A number of the snowshoes in our review have great stride ergonomics. In this metric, we are examining the size and shape of the deck as well as the binding to deck attachment. Smaller and more shapely decks are generally easier to walk with (though there's a sacrifice in flotation). Our testing team prefers a hinged attachment of the binding to the deck. Though this sacrifices some walking comfort on firm trails, we're happy to trade that comfort for precision in steep, firm, or otherwise rowdy terrain.
The Lightning Ascent features a hinged binding/deck interface. The gentle taper in the deck from mid-foot to tail enhances the ergonomics slightly without giving up much flotation. Our testers also suspect that the rockered deck shape helps. The relatively light weight (4 lbs 2 oz) of the Ascent makes them far less cumbersome with each step than heavier models.
A comfortable snowshoe binding distributes the tension of the binding as evenly as possible around the foot. Meaning that even if we're wearing thin or soft footwear, there are no hot spots and circulation to our toes isn't restricted. The Paragon binding system found on the Lightning Ascent nails it when it comes to comfort. Though the red rubber webbing looks like something Spider-Man might want on his snowshoes, it distributes binding tension evenly regardless of footwear.
We think this version of the Ascent nails a balance of comfort, simplicity, and packability with the binding.
Ease of Use
When it comes to ease of use our testers are looking for snowshoes that are easy to put on, adjust on the fly, and take off when they're done hiking. The heel strap of the Lightning Ascent will be familiar to many users, it's a simple rubber strap with a belt style buckle that won't freeze up and is very durable.
Our testers had problems with the straps that secure the new part of this binding. The rubber webbing that cages the forefoot is secured by two rubber straps that pass through buckles near the arch of the foot. We found that though these straps were long enough to fasten, the tails weren't long enough to grab easily, especially with a larger foot in the binding using up more of the strap. This effect exacerbated when we were wearing gloves, something that we often wear when we're also wearing snowshoes. The small hole at the end of the strap helped a bit, but really we just wished these straps were a couple of inches longer.
MSR has changed the design of its strap keepers. They're just as easy to use but seem to be more durable. This update is a welcome improvement because these keepers are by far the most broken part of any MSR snowshoe. The heel lifters snapped into place securely but were also simple enough to disengage.
MSR has long been a leader in the binding security metric, and while the Paragon binding is a new feature, we found it kept up the tradition. The rubber mesh or webbing securely cradles your forefoot with zero slippage and the heel strap keeps your foot in place on steep uphills.
All of the rubber strap based bindings perform highly in this metric.
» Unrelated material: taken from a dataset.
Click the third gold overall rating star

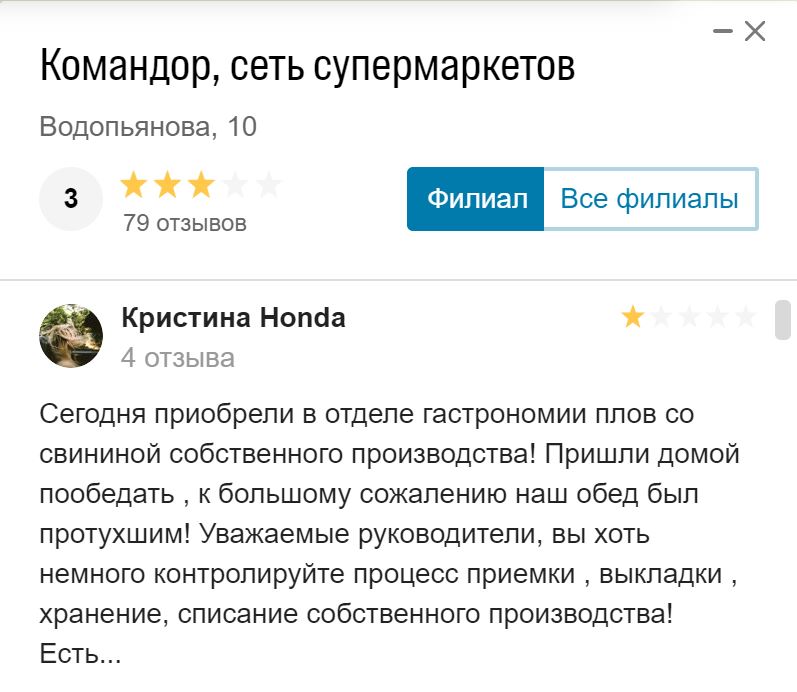coord(201,185)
None of them will come loose once properly fastened - except through user error.
The Ascent is the most expensive pair of snowshoes in our review. Even so, we think they're a good value for their versatility and technical features. Though we didn't have them long enough to test long-term durability, we suspect they'll last a long time.
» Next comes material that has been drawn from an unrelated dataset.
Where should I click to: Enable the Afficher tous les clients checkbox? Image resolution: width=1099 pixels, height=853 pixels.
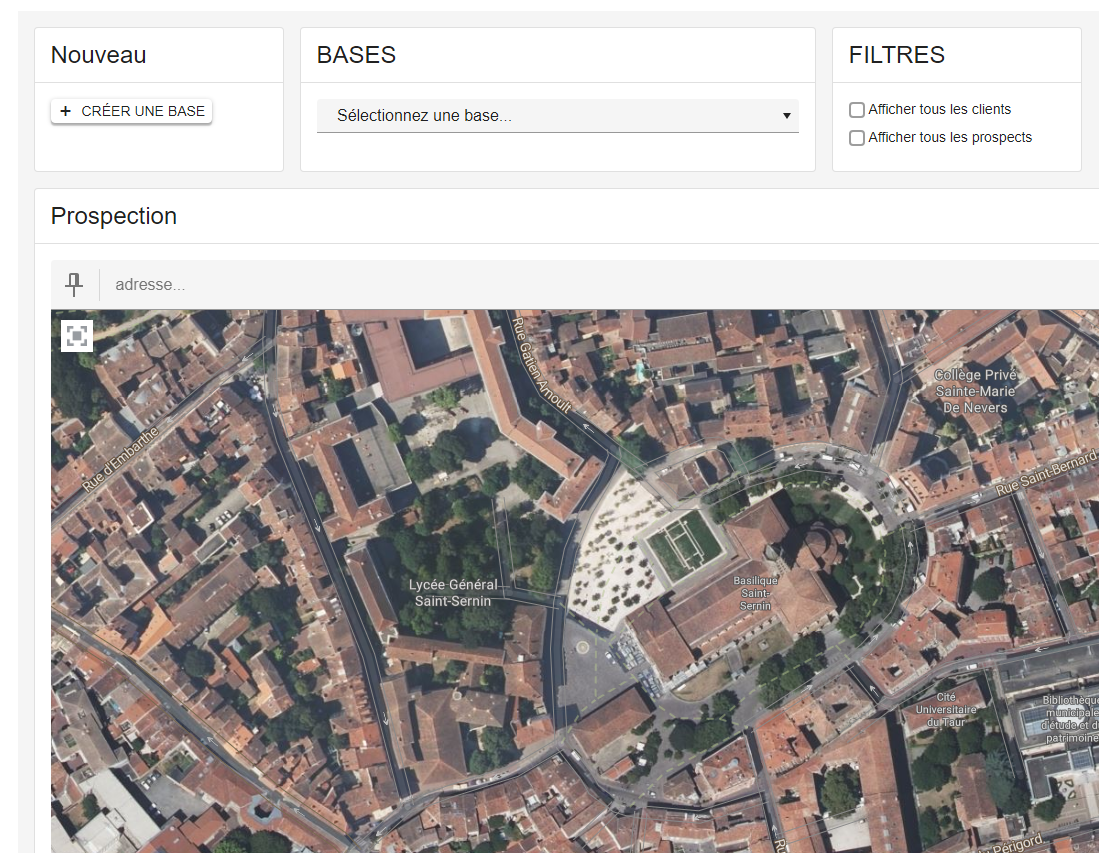(x=857, y=110)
The MSR Lightning Ascent wins our Editors' Choice Award. As in the past, it gives winter travelers high-end traction and biding security while still being a joy to walk in. The new Paragon binding system gives users more comfort for different types of footwear. Folks with bigger feet or bigger boots should be aware that there could be some adjustment challenges with the Paragon binding. They're a good value for folks who want to expand their horizons in snowy environments.